Dealing with Death on the Road
While I didn't think it would happen so soon, I lost my dad shortly after leaving home.
Jasmine Linam
6/13/20253 min read


I think most people think about their relationship with people as "Who would I call if...." Me, I think about their impact on me would be if they died. Would I be sad for a moment because it's a life lost? Would their loss be felt for years to come? Would my world come crashing down? Then there are those complicated relationships where you aren't sure because you know that their impact on your life may not yet be fully realized. Perhaps I'm morbid for thinking this way, but even before cancer, I found myself thinking about how I would feel about people if I lost them. When I got the news of my dad's death I thought about the people he was closest too, and how much pain they must be feeling. I cried hearing about my stepmom trying to save him. I cried for my sister who tried so hard to keep in touch with a man some may describe as indifferent when it came to his relationship with us. In a sense, this brought about a different kind of pain. Once in which I realized I did not know him well enough to feel the pain of his loss in the same way they did.

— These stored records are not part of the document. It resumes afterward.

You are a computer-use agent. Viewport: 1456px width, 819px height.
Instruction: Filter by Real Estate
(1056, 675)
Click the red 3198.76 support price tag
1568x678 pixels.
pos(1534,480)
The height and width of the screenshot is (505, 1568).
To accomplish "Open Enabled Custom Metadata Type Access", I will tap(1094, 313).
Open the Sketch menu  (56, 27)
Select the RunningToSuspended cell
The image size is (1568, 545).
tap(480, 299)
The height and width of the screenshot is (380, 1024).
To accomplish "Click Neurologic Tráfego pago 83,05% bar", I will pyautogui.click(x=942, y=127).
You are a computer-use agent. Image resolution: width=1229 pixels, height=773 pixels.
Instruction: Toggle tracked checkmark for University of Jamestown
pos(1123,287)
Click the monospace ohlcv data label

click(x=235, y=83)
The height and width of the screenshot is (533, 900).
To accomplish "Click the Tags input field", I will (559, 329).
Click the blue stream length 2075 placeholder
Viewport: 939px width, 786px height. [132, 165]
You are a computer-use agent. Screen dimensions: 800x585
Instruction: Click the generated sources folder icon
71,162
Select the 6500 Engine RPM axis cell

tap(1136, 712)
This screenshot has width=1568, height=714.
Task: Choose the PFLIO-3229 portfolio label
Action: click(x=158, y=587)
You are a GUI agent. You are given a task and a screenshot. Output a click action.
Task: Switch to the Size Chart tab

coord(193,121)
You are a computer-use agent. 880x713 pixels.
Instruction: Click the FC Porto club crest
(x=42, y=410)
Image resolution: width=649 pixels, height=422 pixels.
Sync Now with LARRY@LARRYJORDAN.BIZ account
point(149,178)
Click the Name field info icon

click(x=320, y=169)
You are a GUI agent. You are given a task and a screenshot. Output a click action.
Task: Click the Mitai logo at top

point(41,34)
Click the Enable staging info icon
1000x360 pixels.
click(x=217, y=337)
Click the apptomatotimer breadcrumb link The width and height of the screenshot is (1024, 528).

I'm not entirely sure that complicated is the right word to describe my relationship with my dad. As I reflect on our time together in this life, it was probably equal when it came to the times where we weren't speaking to each other and when were speaking we were watching our words so that we wouldn't get into a fight. Our speaking interactions were frequently short, much in the same way one might talk to a coworker. Yet, unlike a coworker I knew that if anyone ever messed with us, my dad would be there to kick their ass. That was how I knew he loved us. It's hard to explain to people that one can be completely absent in so many ways, but their willingness to take someone down for you is a form of love. While in many ways my dad and I are different, I realized a few years ago, that I too defined my love for people by showing up when they need me. While I'm not always open, and can be rough around the edges, when people would say they didn't know where they stood with me, it always perplexed me. Mostly, because they were people that I'd shown up for, over and over. Showing up to give someone a ride home in the middle of the night when they don't have the money to get home. Helping someone pack up their home at the last minute. Protecting them from those who would take advantage of them. Truth be told, that while I may not always show it in the way that people think it should be expressed, I care deeply about those I've let into my life.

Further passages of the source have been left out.